Dass ansonsten aber jeder Plot schon irgendwo existiert, ist nichtmal so dramatisch. Die Umsetzung machts. Aber was die Umsetzung betrifft, hebt sich dein Text diesmal leider nicht von der Masse ab. Vielleicht wärs mit etwas mehr Geschichte und einen durchgehenden Plot besser geworden.

 

Hallo Tom,

dein Text ist gar nicht schlecht geschrieben. Die Selbstgerechtigkeit des Prot. ist treffend dargestellt. Dem Prot. fehlt aber, damit sich eine Geschichte entwickelt ein Widerpart, der ein Gegengewicht darstellt (oder noch schlimmer ist) damit ein moralischer Aspekt oder die Grenzen des beschriebenen Handelns aufgezeigt werden.
Es heißt zwar, dass es nichts Neues unter der Sonne gäbe, doch es gibt doch noch einiges abseits vom Mainstream.

Tschüß... Woltochinon

 

Hallo Woltochinon,


danke fürs Lesen und fürs Feedback.

Dem Prot. fehlt aber, damit sich eine Geschichte entwickelt ein Widerpart, der ein Gegengewicht darstellt (oder noch schlimmer ist) damit ein moralischer Aspekt oder die Grenzen des beschriebenen Handelns aufgezeigt werden.

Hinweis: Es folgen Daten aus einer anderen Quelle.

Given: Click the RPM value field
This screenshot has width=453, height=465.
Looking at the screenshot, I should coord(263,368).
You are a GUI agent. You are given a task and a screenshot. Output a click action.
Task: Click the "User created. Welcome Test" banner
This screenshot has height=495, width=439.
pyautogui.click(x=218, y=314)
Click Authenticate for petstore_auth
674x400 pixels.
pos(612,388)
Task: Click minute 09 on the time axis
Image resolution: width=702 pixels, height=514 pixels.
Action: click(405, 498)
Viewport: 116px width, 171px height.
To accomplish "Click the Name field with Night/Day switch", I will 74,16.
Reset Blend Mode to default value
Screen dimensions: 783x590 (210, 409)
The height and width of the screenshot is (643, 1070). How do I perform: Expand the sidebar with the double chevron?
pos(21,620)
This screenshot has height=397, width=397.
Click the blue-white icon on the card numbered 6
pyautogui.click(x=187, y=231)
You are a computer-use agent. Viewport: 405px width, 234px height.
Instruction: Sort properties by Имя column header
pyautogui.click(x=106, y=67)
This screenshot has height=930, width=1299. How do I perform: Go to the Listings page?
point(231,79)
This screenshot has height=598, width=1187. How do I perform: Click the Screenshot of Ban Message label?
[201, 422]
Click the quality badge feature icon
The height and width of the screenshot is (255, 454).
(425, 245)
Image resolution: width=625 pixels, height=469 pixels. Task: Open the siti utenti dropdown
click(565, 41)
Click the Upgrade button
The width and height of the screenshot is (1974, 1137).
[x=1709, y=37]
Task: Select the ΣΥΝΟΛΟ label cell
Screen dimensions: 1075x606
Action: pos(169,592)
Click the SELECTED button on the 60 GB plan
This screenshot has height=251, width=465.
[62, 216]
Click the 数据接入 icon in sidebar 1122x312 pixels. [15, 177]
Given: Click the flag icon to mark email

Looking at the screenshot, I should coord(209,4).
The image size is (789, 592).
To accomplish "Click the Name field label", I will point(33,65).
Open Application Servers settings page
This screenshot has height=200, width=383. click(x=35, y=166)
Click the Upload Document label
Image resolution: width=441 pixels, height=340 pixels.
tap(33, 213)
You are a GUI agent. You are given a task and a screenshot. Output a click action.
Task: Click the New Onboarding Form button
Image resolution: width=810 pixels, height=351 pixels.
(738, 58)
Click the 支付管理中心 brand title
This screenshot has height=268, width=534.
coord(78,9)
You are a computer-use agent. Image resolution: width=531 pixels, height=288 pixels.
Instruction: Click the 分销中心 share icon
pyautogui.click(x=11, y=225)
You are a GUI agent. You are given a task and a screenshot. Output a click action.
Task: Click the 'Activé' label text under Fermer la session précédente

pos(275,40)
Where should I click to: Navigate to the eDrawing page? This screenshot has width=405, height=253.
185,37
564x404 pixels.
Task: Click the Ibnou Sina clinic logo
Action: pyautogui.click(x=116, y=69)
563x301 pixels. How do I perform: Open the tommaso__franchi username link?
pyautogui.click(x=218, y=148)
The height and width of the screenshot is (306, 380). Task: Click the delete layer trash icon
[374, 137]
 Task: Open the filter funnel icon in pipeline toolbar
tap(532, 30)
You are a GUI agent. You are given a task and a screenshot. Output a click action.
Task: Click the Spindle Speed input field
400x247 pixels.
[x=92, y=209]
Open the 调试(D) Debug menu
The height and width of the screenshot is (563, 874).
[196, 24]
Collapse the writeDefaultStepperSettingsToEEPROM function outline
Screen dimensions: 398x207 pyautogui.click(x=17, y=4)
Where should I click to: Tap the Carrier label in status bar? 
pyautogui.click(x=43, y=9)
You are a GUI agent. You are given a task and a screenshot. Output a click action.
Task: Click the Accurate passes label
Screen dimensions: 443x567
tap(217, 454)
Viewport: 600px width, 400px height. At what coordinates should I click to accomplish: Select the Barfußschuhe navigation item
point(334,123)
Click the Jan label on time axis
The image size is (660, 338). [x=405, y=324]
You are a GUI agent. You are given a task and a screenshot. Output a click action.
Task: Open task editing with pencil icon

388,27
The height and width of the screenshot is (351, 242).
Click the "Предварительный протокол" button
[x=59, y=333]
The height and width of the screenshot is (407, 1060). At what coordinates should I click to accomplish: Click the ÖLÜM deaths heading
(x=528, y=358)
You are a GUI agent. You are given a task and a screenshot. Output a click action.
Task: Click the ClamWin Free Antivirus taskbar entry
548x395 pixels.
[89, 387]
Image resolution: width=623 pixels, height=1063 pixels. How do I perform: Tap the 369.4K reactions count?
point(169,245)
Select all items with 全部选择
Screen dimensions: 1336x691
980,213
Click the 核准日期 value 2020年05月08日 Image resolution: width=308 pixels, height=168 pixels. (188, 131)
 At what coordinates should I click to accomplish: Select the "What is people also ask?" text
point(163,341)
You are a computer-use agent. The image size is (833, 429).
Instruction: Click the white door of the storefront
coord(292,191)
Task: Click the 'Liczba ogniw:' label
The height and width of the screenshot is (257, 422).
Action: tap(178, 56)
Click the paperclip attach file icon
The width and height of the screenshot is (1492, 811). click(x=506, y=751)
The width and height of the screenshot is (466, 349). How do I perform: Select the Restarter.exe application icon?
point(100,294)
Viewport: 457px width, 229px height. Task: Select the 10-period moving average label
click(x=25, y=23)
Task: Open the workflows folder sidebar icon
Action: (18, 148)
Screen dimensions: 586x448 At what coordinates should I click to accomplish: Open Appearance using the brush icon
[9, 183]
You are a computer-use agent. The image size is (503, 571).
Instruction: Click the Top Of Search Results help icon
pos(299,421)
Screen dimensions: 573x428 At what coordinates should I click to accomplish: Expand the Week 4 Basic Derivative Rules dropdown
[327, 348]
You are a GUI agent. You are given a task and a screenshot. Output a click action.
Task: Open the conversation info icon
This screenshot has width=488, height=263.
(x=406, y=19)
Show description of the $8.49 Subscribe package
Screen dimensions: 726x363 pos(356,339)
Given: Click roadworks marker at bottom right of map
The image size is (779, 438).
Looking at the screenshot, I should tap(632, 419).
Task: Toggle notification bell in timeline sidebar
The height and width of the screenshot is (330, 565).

Mit abstrakten Theorien habe ich es nicht so (obwohl sie durchaus stimmen mag).


Jedenfalls halte ich diese Geschichte (so es denn eine sein sollte) wirklich nicht für das Beste, was ich bislang geschrieben habe.
Es war mir nur ein inneres Bedürfnis, einen bestimmten Gedanken (dass nämlich Arbeit eben nicht immer dem Wert entspricht, der dafür bezahlt, oder der dabei verdient wird) auf den Punkt zu bringen. Klar, der Gedanke ist weiß Gott nicht neu.